I have an enormous prod SQL Server database :
total size = 1.5 TB full backup duration = 4 hrs ( online )
that needs to be slimmed-down because it's causing a variety of issues for database maintenance :
- capacity planning & expansion ( cost of SAN storage , hit 2 TB LUN limit = must partition tables )
- backup duration & size of backups ( cost of storage )
- archive duration ( long-running SQL Agent jobs to delete rows in batches )

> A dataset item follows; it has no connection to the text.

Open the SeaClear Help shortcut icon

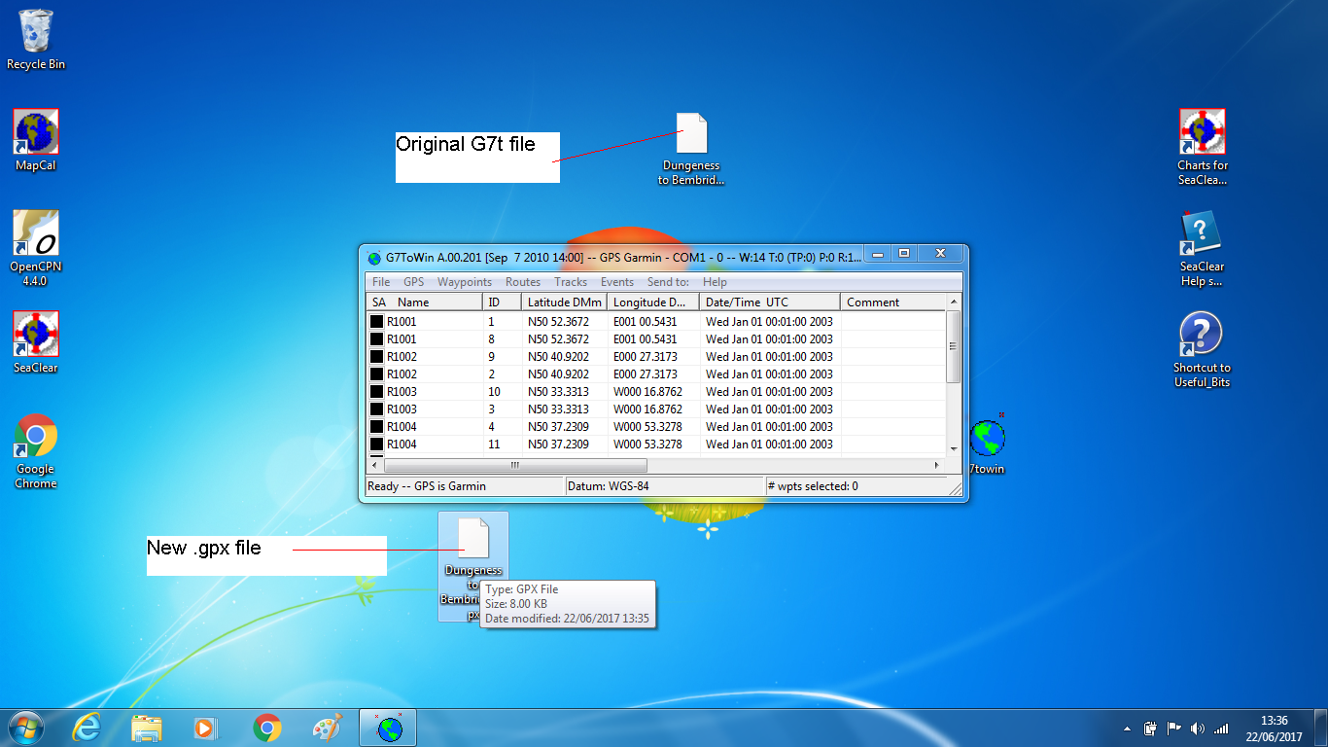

[PlayerWeapon] table is a candidate for weight-reduction :
[PlayerWeapon] table [GUID] (PK , uniqueidentifier , NOT NULL) [PlayerGUID] (uniqueidentifier , NOT NULL) [WeaponGUID] (uniqueidentifier , NOT NULL) [BeltSlot] (tinyint , NULL) ALTER TABLE [dbo].[PlayerWeapon] ADD CONSTRAINT [PlayerWeapon_PK] PRIMARY KEY CLUSTERED ( [GUID] ASC )WITH (PAD_INDEX = OFF, STATISTICS_NORECOMPUTE = OFF, SORT_IN_TEMPDB = OFF, IGNORE_DUP_KEY = OFF, ONLINE = OFF, ALLOW_ROW_LOCKS = ON, ALLOW_PAGE_LOCKS = ON) ON [PRIMARY] ALTER TABLE [dbo].[PlayerWeapon] ADD CONSTRAINT [PlayerWeapon_PlayerGUID_WeaponGUID_UK] UNIQUE NONCLUSTERED ( [PlayerGUID] ASC, [WeaponGUID] ASC )WITH (PAD_INDEX = OFF, STATISTICS_NORECOMPUTE = OFF, SORT_IN_TEMPDB = OFF, IGNORE_DUP_KEY = OFF, ONLINE = OFF, ALLOW_ROW_LOCKS = ON, ALLOW_PAGE_LOCKS = ON) ON [PRIMARY] Row Count = 500 M Total Size = 125 GB Data Size = 65 GB Index Size = 60 GB
Because there's a set of 16 default weapons and each player has a maximum of 16 belt slots ( and those counts are not anticipated to ever be changed ) there's a possible "optimization" :
[Weapon] table [GUID] (PK , uniqueidentifier , NOT NULL) [DefaultIndex] (tinyint , NULL) [Player] table [GUID] (uniqueidentifier , NOT NULL) [DefaultWeapons] (tinyint , NOT NULL)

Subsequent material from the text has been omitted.